Hava almak ve beynimi rahatlatmak adına terasa çıkmıştım. Aslında amacım bulunduğum yerden biraz olsun uzaklaşmaktı. Yangın merdivenlerinde ilerlerken şans eseri kendimi burada bulmuştum. Manzaraya gözümü dikmiş düşünmekten kafayı yiyecekken arkamdan gelmiş olan Han'ı fark etmemişim bile, acele bir cümle kurdum.
"Ben hava almaya çıkmıştım da. Üzgünüm, birden ortadan kaybolmam tuhaf oldu." Han telaşla gelip beni teknik olarak Hyunjin'i koklamaya başladı. Refleks olarak geri çekildim, yüzüme çok yakın duruyorsun Han.. Gözlerini dikip konuştu.
"Sigara içmek için çıkmadın değil mi? Biliyorsun bir daha menajer yakalarsa işin biter." Sigara mı içiyor yani. Aman ne harika bir özellik(!)
"Endişelenme Han öyle bir şey yapmadım." Han'ın yüzünde ki o aptal ifadeyi silip kafeterya da yemek yiyen çocukların yanına ilerledim. Şu an olanları idrak etmeye çalışıyorum ama beynim izin vermiyor kafamı eğmiş masanın altında birleştirdiğim ellerimi izliyordum.
Bir kaç saat önce yatağımda en sevdiğim kitabımı okurken bir kaç saat içinde popüler idol grubu ile yemek yiyor hale gelmiştim. Saçmalık olduğunu mırıldanarak kafamı salladım. Elime aldığım yemek çubuklarını bastırdığım kolumun acısı ile bunun rüya olmadığını bir kez daha anladım. Tamam canım çok acıdı kesinlikle rüya değil. Çocuklar bana tuhaf bir şekilde bakmaya başlayınca kendime çeki düzen vermeye çalıştım. Sonuçta ben Hyunjin... Hwang Hyunjindim.

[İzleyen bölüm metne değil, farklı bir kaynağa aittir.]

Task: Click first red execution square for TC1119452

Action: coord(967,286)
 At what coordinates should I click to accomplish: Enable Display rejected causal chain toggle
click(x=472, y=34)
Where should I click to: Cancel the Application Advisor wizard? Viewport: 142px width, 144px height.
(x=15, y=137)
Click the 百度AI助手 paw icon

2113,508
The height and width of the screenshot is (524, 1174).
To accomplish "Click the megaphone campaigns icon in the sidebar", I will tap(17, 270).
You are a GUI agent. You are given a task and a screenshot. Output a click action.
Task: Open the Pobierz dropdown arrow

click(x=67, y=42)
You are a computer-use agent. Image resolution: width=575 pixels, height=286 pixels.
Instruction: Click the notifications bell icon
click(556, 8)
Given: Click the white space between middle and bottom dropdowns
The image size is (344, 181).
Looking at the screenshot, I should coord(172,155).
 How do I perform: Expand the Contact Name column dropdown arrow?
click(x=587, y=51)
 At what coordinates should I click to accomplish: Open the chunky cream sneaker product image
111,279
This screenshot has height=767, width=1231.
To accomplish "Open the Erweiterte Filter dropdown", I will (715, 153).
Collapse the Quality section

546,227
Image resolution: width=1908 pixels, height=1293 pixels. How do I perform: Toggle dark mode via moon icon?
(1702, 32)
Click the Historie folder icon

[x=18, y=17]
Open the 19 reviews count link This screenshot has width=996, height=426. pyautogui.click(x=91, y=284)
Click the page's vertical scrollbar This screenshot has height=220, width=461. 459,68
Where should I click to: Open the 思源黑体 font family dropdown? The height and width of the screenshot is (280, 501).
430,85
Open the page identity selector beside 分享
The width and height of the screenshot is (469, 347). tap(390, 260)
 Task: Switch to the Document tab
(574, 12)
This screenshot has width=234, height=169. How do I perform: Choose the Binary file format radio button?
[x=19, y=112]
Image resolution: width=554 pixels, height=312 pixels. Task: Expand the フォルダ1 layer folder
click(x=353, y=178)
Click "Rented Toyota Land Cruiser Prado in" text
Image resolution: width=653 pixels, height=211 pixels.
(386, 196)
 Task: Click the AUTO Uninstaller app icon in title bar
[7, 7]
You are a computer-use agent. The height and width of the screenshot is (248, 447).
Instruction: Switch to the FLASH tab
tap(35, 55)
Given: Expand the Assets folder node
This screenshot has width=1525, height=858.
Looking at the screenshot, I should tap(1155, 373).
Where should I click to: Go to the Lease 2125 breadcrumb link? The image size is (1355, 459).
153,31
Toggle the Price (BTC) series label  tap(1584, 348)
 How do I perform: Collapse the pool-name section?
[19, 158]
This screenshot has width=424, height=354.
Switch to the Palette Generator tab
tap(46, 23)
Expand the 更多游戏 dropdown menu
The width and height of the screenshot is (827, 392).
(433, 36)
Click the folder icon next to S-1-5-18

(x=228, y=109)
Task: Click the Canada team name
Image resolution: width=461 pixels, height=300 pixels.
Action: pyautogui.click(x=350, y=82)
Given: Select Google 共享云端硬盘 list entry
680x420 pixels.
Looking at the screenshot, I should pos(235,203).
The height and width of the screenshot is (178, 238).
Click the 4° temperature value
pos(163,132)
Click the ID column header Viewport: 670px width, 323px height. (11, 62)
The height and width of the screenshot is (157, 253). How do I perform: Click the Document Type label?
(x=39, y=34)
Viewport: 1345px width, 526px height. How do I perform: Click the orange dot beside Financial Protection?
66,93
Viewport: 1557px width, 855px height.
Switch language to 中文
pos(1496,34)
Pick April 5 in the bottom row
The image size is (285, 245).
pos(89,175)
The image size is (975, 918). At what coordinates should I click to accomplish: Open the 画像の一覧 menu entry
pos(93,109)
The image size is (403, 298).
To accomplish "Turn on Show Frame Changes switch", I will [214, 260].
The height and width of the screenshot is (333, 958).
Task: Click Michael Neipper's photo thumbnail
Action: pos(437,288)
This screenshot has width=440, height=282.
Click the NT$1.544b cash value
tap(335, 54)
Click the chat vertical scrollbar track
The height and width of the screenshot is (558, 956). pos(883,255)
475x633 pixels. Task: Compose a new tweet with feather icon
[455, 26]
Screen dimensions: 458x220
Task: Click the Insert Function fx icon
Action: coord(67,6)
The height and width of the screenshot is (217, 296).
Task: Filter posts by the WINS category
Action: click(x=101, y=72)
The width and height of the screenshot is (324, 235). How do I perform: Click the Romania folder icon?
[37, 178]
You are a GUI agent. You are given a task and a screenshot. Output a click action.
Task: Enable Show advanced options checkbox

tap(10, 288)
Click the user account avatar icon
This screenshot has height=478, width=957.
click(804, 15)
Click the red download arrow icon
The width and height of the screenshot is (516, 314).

"Ben tokum gidip biraz daha pratik yapayım." Aynanın karşısında istemsizce yine kendimi incelemeye başladım. En sevdiğim şarkıyı Alanis iken de sevdiğim harika şarkıyı söylemeye başladım. Demek idol olmanın avantajlarından biri de sesini kontrol edebilmekmiş. Şarkı bitince kafamı odaklandığım yerden kapıya çevirdim. Tanrım ne kadar süredir orada?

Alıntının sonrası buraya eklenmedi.